Material provided –
□ □ □ □ □ □ □

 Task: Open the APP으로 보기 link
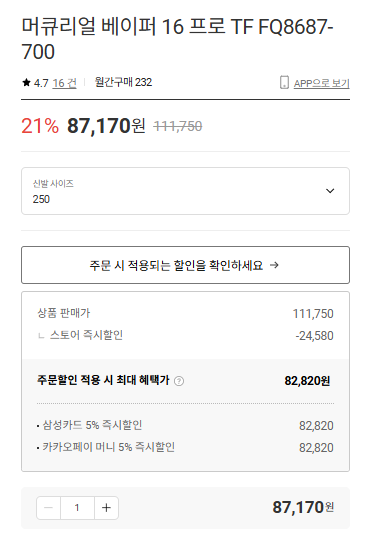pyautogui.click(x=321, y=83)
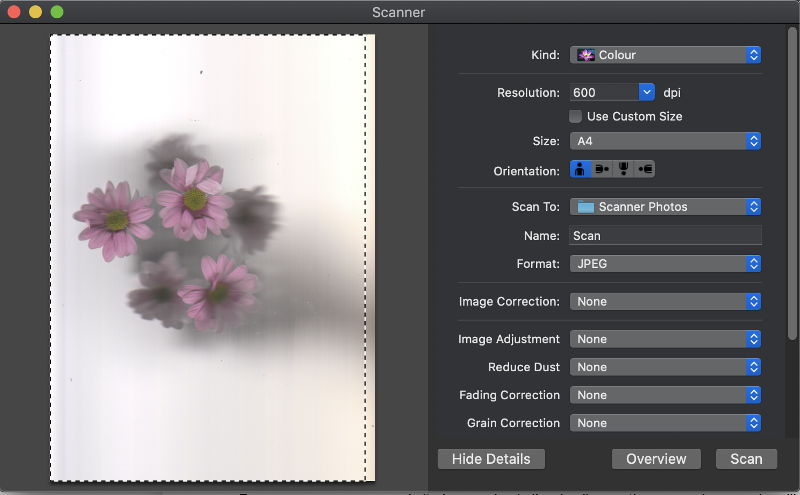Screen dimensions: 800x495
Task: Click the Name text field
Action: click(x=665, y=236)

□ □ □ □ □ □ □

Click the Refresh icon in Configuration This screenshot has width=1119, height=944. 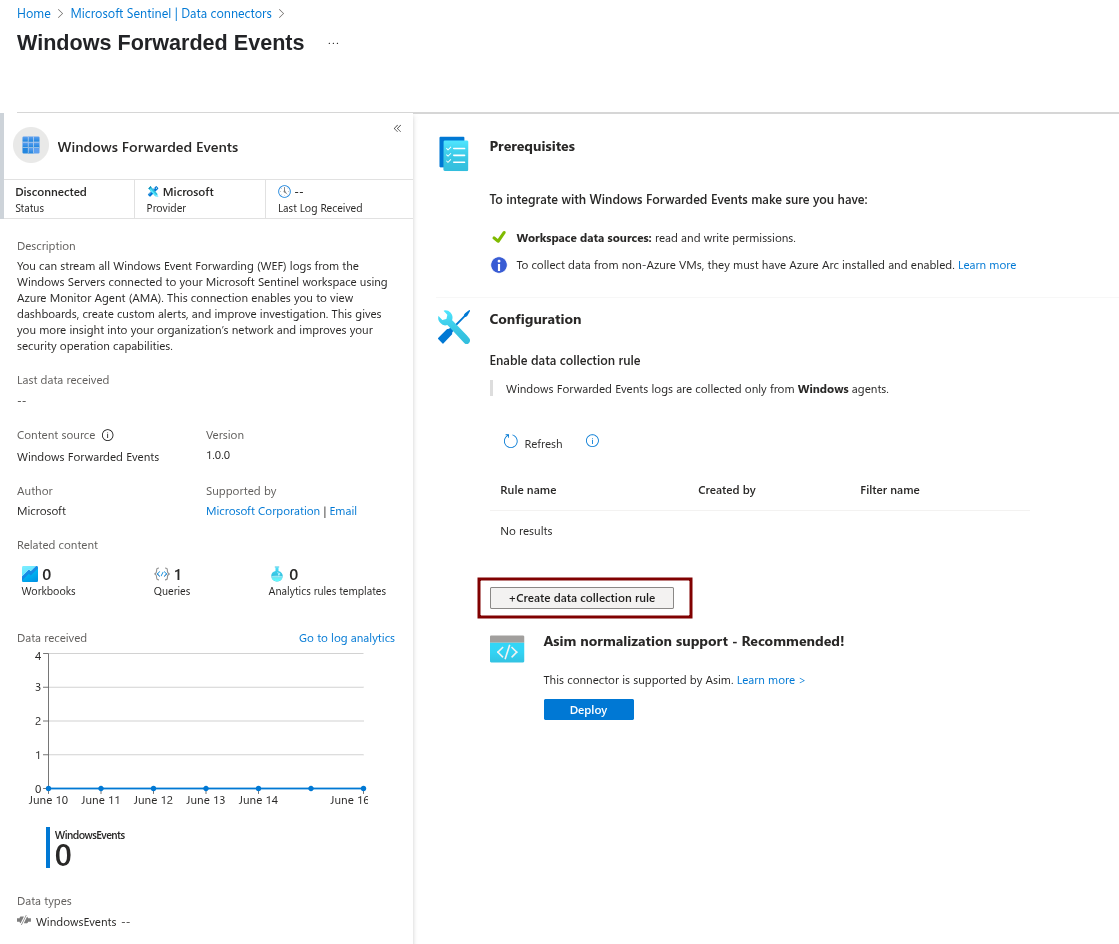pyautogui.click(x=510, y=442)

□ □ □ □ □ □ □

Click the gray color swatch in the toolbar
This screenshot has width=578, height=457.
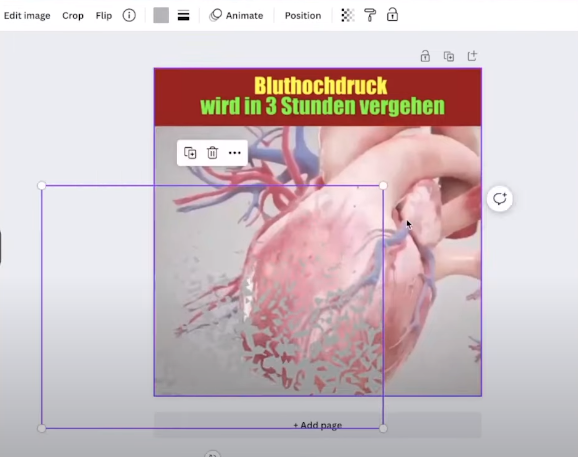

□ □ □ □ □ □ □

Print, from the entries above, the line with "Click the gray color swatch in the toolbar", the line with "This screenshot has width=578, height=457." and all lines between them, exactly and with nothing else.

Solution to the exercise –
Click the gray color swatch in the toolbar
This screenshot has width=578, height=457.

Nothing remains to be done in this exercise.